Dicen que los experimentos con tránsfugas no suelen salir bien y que ese fue un claro ejemplo. Sin embargo, hay lugares donde aunque la gente viera con sus propios ojos que la están esquilmando, sería capaz de seguir votando siempre lo mismo. Son sitios donde el mérito no radica solo en las artimañas del gobernante para embaucar a su electorado con discursos más o menos paternales al tiempo que victimistas. Es también una tierra abonada a que la oposición no suela ejercercitarse como tal, limitándose a emprender luchas cainitas y a mirarse demasiado el ombligo, esperando quizá una carambola del destino, que nunca llega a materializarse, sin comprender que, como sentenció el sabio Marco Aurelio, la mejor venganza siempre suele radicar en abstenerse de la imitación.

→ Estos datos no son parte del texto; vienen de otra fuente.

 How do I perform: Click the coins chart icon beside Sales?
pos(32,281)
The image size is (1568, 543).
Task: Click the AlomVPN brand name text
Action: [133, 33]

Hace tiempo que a la política dejaron de desembarcar los mejores y que esta se convirtió en terreno abonado para los oportunistas. Si algo bueno extrajimos de la Transición fue que a la vida pública se incorporó a gente válida, que quería hacer cosas buenas por su país aun a costa de resultar perjudicados económicamente al abandonar sus profesiones. Aquello duró lo que duró ya que muchos regresaron a sus oficios anteriores, desencantados ante el cariz que tomaba la cosa; el momento en que la política fue tomada casi al asalto por toda suerte de advenedizos que en ella hallaron caldo de cultivo para medrar y prosperar, lo que en otras disciplinas nunca hubieran alcanzado.
Los ayuntamientos, especialmente, fueron pasto preferido de estos especímenes, existiendo municipios donde un concejal de Urbanismo podía acceder al cargo conduciendo un modesto utilitario, con media docena de iteuves a sus espaldas, y al poco se le veía tripulando por las calles del pueblo un Porsche Cayenne, síntoma evidente del nuevo rico. Aunque tampoco habría que generalizar y caer en el tópico de que todos eran/son iguales. Siempre hubo excepciones en toda regla. Esta amalgama de oportunistas derivó en la potestad de atesorar para sí un carácter patrimonialista de los cargos. Muchos se convencieron de que el pueblo los elegía por sus méritos y no tanto por formar parte de una candidatura amparada en unas siglas. La legislación les otorgó patente de corso el día en que se dictaminó que el sillón, obtenido en una contienda electoral, pertenecía al individuo y no al partido, circunstancia que dio alas a los arribistas para hacer gala de que, con su acta, podían hacer lo que les saliera de sus adentros si alguna vez decidían poner tierra de por medio. “Ande yo caliente y ríase la gente”, sería el lema que colocarían en el frontispicio de sus presuntas conciencias.